A Blue Zone is a concept developed by demographers Gianni Pes and Michael Poulain, who identified four parts of the world - Sardinia, Italy; Okinawa, Japan; the Nicoyan peninsula in Costa Rica; Icaria, Greece;  and Loma Linda, Calif. - where people reach age 100 at rates significantly higher, and on average, live longer, healthier lives than most Americans.

Dan Buettner took that research and founded the company Blue Zones, which analyzes these and other regions to find practies to help people live longer and healthier lives. Buettner details his research in his book Blue Zones: Lessons for Living Longer from the People Who’ve Lived the Longest, where he discusses nine common components to all these healthy regions, and three of the components are intrinsic to community gardening.

The healthy lifestyle components or themes you naturally achieve through community gardening are moving naturally, a plant-based diet, and being socially active with the right tribe that shares your healthy values.

Working in a garden requires frequent, low-intensity, full range-of-motion activity, and corresponds to the theme of moving naturally as part of a daily routine.
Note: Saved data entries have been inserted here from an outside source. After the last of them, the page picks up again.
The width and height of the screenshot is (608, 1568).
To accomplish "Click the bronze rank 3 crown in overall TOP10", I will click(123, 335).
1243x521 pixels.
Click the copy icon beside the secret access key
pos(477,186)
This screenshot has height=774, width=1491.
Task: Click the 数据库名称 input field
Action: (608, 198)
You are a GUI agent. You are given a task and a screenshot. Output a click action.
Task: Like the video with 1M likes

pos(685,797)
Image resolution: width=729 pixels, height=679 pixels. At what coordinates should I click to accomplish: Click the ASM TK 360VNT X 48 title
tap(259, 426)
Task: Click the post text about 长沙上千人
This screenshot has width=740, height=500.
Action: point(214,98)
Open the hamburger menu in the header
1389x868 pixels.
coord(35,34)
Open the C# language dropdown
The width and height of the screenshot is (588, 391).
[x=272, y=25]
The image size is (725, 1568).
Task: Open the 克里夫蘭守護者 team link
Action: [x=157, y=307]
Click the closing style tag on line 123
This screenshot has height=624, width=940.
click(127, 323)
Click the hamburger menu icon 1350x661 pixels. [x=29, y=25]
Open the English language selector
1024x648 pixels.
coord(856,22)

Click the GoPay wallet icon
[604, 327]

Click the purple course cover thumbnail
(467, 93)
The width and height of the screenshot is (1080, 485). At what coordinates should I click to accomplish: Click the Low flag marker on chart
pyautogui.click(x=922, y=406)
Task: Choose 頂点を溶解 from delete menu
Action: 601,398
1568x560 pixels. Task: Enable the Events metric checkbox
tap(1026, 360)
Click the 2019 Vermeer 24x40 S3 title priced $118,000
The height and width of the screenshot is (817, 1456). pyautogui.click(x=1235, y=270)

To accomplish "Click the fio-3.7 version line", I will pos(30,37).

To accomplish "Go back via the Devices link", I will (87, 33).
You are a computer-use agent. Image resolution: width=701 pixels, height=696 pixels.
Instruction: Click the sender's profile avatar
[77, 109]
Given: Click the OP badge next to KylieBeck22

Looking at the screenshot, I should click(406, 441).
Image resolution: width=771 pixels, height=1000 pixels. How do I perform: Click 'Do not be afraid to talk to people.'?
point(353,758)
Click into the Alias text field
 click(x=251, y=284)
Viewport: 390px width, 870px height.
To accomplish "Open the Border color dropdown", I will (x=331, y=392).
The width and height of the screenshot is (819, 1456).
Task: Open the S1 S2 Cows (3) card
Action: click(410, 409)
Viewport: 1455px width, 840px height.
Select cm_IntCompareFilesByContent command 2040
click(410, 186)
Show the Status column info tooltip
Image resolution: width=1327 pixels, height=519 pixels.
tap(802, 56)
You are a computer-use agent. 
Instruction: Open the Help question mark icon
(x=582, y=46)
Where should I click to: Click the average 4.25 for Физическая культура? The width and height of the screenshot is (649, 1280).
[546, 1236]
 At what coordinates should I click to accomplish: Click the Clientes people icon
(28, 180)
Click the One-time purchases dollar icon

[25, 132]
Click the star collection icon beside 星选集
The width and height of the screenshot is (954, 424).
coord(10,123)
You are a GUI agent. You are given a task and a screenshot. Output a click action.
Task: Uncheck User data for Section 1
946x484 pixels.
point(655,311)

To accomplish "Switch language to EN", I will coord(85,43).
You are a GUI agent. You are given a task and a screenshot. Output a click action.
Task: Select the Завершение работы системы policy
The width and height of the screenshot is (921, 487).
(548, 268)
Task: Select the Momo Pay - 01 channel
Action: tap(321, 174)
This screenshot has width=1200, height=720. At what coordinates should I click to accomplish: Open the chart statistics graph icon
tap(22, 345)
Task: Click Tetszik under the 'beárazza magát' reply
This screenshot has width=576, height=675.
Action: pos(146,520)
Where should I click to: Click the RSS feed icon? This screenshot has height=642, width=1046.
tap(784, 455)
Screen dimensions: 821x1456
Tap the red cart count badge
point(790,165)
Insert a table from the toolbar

Gardening is also a nurturing act that increases beauty and gives you access to fresh produce.

And that brings us to the second healthy lifestyle theme—a plant-based diet. Putting effort into growing fruits and vegetables often creates a natural motivation to eat them, and eating a diet high in fruits, vegetables and whole grains is not only recommended by a National Geographic study of the Blue Zones, but also by the U.S. Department of Agriculture and Michigan State University Extension.

Community gardening has a quality that is unique to all other types of gardening—it has a social component. People active in a community garden often share similar values about eating healthfully and being active outside and in their neighborhood. While gardening is usually a solitary act, there are almost always other people around in a community garden and there is always plenty in common to talk about – good food and the joy of growing it.